TO BE DONE: Please edit the material below so that every "GUI agent" becomes "screen agent", and leave everything else unchanged.

EXTRACTED DATA:

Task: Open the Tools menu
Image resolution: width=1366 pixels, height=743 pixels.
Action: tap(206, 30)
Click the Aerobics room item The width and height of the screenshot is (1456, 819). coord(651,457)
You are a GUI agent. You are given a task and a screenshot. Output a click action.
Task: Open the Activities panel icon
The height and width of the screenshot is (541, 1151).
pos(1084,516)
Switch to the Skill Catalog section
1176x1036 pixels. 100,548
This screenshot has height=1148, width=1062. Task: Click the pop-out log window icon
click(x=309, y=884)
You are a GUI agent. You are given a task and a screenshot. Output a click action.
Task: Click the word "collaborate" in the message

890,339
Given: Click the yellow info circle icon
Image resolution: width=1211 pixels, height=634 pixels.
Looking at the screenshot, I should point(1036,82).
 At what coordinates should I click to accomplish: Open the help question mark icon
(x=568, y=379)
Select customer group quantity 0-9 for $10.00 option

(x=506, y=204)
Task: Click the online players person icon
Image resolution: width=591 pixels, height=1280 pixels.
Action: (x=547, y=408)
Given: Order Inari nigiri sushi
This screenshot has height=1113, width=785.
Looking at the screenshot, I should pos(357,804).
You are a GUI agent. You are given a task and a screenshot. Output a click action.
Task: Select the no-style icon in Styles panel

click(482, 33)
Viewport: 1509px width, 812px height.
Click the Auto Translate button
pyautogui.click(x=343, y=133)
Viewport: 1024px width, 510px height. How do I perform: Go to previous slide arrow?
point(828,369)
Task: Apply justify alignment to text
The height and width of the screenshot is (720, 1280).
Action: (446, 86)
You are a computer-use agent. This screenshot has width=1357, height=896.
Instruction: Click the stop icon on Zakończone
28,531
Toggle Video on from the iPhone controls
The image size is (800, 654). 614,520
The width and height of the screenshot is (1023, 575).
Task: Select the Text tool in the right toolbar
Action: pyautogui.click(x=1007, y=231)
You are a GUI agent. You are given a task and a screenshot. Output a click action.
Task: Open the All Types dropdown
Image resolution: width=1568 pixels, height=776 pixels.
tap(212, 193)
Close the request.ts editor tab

REPLY:
Task: Open the Tools menu
Image resolution: width=1366 pixels, height=743 pixels.
Action: tap(206, 30)
Click the Aerobics room item The width and height of the screenshot is (1456, 819). coord(651,457)
You are a screen agent. You are given a task and a screenshot. Output a click action.
Task: Open the Activities panel icon
The height and width of the screenshot is (541, 1151).
pos(1084,516)
Switch to the Skill Catalog section
1176x1036 pixels. 100,548
This screenshot has height=1148, width=1062. Task: Click the pop-out log window icon
click(x=309, y=884)
You are a screen agent. You are given a task and a screenshot. Output a click action.
Task: Click the word "collaborate" in the message

890,339
Given: Click the yellow info circle icon
Image resolution: width=1211 pixels, height=634 pixels.
Looking at the screenshot, I should point(1036,82).
 At what coordinates should I click to accomplish: Open the help question mark icon
(x=568, y=379)
Select customer group quantity 0-9 for $10.00 option

(x=506, y=204)
Task: Click the online players person icon
Image resolution: width=591 pixels, height=1280 pixels.
Action: (x=547, y=408)
Given: Order Inari nigiri sushi
This screenshot has height=1113, width=785.
Looking at the screenshot, I should pos(357,804).
You are a screen agent. You are given a task and a screenshot. Output a click action.
Task: Select the no-style icon in Styles panel

click(482, 33)
Viewport: 1509px width, 812px height.
Click the Auto Translate button
pyautogui.click(x=343, y=133)
Viewport: 1024px width, 510px height. How do I perform: Go to previous slide arrow?
point(828,369)
Task: Apply justify alignment to text
The height and width of the screenshot is (720, 1280).
Action: (446, 86)
You are a computer-use agent. This screenshot has width=1357, height=896.
Instruction: Click the stop icon on Zakończone
28,531
Toggle Video on from the iPhone controls
The image size is (800, 654). 614,520
The width and height of the screenshot is (1023, 575).
Task: Select the Text tool in the right toolbar
Action: pyautogui.click(x=1007, y=231)
You are a screen agent. You are given a task and a screenshot. Output a click action.
Task: Open the All Types dropdown
Image resolution: width=1568 pixels, height=776 pixels.
tap(212, 193)
Close the request.ts editor tab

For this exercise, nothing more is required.